▸ EXERCISE DESCRIPTION:
Please rewrite the records below, putting "Screen size" wherever "Viewport" appears and keeping everything else unchanged.
───── DATA SHOWN ─────
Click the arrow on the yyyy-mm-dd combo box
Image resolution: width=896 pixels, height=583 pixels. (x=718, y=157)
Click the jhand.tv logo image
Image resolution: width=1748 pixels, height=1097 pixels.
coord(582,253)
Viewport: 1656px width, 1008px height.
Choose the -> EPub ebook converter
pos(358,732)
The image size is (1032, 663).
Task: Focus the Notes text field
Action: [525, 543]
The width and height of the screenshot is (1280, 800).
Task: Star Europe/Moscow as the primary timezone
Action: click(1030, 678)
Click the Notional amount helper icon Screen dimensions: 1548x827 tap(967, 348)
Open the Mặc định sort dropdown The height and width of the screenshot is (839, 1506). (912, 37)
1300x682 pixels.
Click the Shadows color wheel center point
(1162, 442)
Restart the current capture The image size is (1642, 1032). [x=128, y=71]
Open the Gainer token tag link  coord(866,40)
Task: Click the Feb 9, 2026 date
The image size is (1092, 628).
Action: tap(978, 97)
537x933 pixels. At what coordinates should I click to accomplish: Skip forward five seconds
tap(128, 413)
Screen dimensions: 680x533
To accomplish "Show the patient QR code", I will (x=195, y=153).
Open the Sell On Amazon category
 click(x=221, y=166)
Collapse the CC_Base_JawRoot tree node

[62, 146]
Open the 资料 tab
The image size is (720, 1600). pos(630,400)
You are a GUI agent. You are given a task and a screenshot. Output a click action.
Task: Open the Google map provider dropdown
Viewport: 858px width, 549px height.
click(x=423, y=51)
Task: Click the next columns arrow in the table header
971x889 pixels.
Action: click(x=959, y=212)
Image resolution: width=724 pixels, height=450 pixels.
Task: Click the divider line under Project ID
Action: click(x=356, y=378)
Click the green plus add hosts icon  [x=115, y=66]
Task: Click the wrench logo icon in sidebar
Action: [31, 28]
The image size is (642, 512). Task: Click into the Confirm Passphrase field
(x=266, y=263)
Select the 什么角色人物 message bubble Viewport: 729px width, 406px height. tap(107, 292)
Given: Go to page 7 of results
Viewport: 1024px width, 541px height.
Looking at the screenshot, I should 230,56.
─────
▸ EXERCISE OUTPUT:
Click the arrow on the yyyy-mm-dd combo box
Image resolution: width=896 pixels, height=583 pixels. (x=718, y=157)
Click the jhand.tv logo image
Image resolution: width=1748 pixels, height=1097 pixels.
coord(582,253)
Screen size: 1656px width, 1008px height.
Choose the -> EPub ebook converter
pos(358,732)
The image size is (1032, 663).
Task: Focus the Notes text field
Action: [525, 543]
The width and height of the screenshot is (1280, 800).
Task: Star Europe/Moscow as the primary timezone
Action: click(1030, 678)
Click the Notional amount helper icon Screen dimensions: 1548x827 tap(967, 348)
Open the Mặc định sort dropdown The height and width of the screenshot is (839, 1506). (912, 37)
1300x682 pixels.
Click the Shadows color wheel center point
(1162, 442)
Restart the current capture The image size is (1642, 1032). [x=128, y=71]
Open the Gainer token tag link  coord(866,40)
Task: Click the Feb 9, 2026 date
The image size is (1092, 628).
Action: tap(978, 97)
537x933 pixels. At what coordinates should I click to accomplish: Skip forward five seconds
tap(128, 413)
Screen dimensions: 680x533
To accomplish "Show the patient QR code", I will (x=195, y=153).
Open the Sell On Amazon category
 click(x=221, y=166)
Collapse the CC_Base_JawRoot tree node

[62, 146]
Open the 资料 tab
The image size is (720, 1600). pos(630,400)
You are a GUI agent. You are given a task and a screenshot. Output a click action.
Task: Open the Google map provider dropdown
Screen size: 858px width, 549px height.
click(x=423, y=51)
Task: Click the next columns arrow in the table header
971x889 pixels.
Action: click(x=959, y=212)
Image resolution: width=724 pixels, height=450 pixels.
Task: Click the divider line under Project ID
Action: click(x=356, y=378)
Click the green plus add hosts icon  [x=115, y=66]
Task: Click the wrench logo icon in sidebar
Action: [31, 28]
The image size is (642, 512). Task: Click into the Confirm Passphrase field
(x=266, y=263)
Select the 什么角色人物 message bubble Screen size: 729px width, 406px height. tap(107, 292)
Given: Go to page 7 of results
Screen size: 1024px width, 541px height.
Looking at the screenshot, I should 230,56.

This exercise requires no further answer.